Silicon Valley and Metadata
As it happens, I remember the moment when one of the big Silicon Valley metadata powers discovered metadata. Jeff Bezos would give tours of the first Amazon warehouse when the company was a novel, tiny startup. On the shelves were accumulating piles of books awaiting completion of the orders to be mailed out to customers. One of these piles, which seemed to be Bezos’ eureka pile, consisted of the titles How to Make Love to a Man, How to Make Love to a Woman and Hawaii: The Ultimate Guide.
This reading list alone told you something about the couple who had ordered the books. They were probably young, probably not together for very long, probably from somewhat (though not extremely) reserved or conservative backgrounds, probably heterosexual (duh!), and probably about to go to Hawaii with a yen to have a lot of sex. It would not be surprising if the trip was a honeymoon. They were not too rich or else they would have been to Hawaii already, but they could afford to go now—hence, lower middle class. The titles were very mainstream, with no twist, so maybe the people were like that, too. If we looked at the address, we could glean even more. Some of what occurs to me undoubtedly reflects my own prejudices and perhaps exposes flaws in my perception of the world. For example, these customers feel white to me, but is that fair?

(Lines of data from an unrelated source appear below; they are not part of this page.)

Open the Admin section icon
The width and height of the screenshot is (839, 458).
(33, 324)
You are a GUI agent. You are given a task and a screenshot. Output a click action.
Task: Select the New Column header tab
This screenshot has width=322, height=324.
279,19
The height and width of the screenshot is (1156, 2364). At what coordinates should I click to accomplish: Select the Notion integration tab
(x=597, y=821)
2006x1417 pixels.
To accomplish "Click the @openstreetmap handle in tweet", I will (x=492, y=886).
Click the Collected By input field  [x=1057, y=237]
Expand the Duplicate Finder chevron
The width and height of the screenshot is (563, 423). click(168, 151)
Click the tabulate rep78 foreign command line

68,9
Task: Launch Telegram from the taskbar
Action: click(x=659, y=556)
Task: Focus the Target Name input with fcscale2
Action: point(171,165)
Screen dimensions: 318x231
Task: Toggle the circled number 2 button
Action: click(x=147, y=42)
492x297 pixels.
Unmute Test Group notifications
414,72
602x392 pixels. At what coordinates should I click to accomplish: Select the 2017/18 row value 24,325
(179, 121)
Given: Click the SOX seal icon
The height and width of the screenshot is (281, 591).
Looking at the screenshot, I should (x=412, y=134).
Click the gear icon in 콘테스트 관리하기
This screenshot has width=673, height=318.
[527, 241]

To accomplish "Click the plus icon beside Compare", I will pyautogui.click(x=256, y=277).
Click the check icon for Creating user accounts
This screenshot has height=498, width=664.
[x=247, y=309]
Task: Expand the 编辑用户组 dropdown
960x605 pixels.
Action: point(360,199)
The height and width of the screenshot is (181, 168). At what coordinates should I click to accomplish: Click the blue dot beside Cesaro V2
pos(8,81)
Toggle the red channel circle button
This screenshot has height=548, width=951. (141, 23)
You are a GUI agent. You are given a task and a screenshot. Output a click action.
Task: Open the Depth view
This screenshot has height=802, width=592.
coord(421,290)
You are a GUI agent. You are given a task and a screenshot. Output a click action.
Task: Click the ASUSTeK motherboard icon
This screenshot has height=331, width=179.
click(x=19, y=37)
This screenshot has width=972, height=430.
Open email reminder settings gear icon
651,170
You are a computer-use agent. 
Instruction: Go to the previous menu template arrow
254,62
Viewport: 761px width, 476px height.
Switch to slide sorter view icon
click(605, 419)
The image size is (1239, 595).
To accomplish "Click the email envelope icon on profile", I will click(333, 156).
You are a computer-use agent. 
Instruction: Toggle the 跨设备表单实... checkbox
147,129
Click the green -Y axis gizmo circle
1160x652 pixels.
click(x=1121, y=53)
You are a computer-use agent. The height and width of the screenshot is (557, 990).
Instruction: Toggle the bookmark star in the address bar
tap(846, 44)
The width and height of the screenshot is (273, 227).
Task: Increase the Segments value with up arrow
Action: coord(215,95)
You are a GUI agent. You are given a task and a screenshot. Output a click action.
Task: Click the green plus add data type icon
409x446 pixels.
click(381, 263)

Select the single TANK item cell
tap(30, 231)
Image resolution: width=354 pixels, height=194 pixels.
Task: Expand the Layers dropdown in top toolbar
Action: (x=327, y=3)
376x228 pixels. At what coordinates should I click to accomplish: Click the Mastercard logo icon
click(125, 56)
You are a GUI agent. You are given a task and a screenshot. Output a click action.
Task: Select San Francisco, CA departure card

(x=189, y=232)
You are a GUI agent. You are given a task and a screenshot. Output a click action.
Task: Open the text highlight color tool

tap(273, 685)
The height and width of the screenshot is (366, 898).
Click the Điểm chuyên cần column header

A sensitive person can easily read all this, whether correctly or not, from a sideways glance at a pile of books—but can algorithms? The short answer is no, or at least not yet, though we pretend the answer is yes.
People and machines make different characteristic mistakes with metadata. The way people screw up is because of the crudeness of profiling. Maybe the customers were actually gay and black, spoiled trust fund babies at that, planning to stage an outrageous entertainment in a tiki bar in Pittsburgh.
The way algorithms screw up is bloodless and aimless. Maybe similar books were also ordered by someone who rents a few guesthouses in Hawaii, to restock a room from which similar titles had recently been pilfered. Our micro-hotelier might also have recently ordered a repair manual for an old Chevy truck. A metadata algorithm in the cloud might therefore send truck maintenance ads to the couple.
The blindness of metadata is supposedly addressed by big data. With enough data points, blind algorithms are supposed to approximate the intuition of people or better. The problem is that for any given person, there are rarely enough data for that to happen.
There was a time when online marketers thought they had a tool to find the perfect customers to suit a sale. They did not. If you suddenly need to unload your collection of rare disco sandals, it’s still up to you to list them on, say, eBay and for someone else to search for them. Despite all the sophistication and the vastness, metadata systems still can’t go out in a directed manner to find the perfect buyer and seller. (This is the commercial mirror of the failure of metadata systems to catch the Boston bombers in advance.)
Metadata has been a fad ever since computing got cheap enough that one could build giant remote computers to process huge amounts of it. Silicon Valley was fixated for a while, back in the 1990s, on the metaphor of the needle in the haystack. No more.